### Work item:
No line before the one containing "Task: Click the rain" is to be output; retype exactly that line and all lines that follow it to the end of the records.

### Source records:
Segment Open

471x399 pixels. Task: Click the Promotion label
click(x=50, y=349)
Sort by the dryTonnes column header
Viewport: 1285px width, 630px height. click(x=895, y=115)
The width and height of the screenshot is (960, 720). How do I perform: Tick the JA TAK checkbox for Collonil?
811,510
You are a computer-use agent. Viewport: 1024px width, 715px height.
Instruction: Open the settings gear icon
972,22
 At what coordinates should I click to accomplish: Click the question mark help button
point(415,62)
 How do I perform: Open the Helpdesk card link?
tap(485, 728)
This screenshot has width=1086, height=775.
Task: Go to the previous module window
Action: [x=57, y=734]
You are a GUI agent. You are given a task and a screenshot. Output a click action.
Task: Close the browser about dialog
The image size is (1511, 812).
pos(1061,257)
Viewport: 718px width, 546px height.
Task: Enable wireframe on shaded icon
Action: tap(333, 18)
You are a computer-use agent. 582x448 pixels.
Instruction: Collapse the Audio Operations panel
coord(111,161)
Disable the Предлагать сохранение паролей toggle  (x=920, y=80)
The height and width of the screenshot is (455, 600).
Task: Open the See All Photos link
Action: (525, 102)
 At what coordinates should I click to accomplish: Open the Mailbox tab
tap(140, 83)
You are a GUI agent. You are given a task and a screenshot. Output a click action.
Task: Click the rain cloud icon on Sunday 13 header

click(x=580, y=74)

Segment Closed

### Expected output:
Task: Click the rain cloud icon on Sunday 13 header

click(x=580, y=74)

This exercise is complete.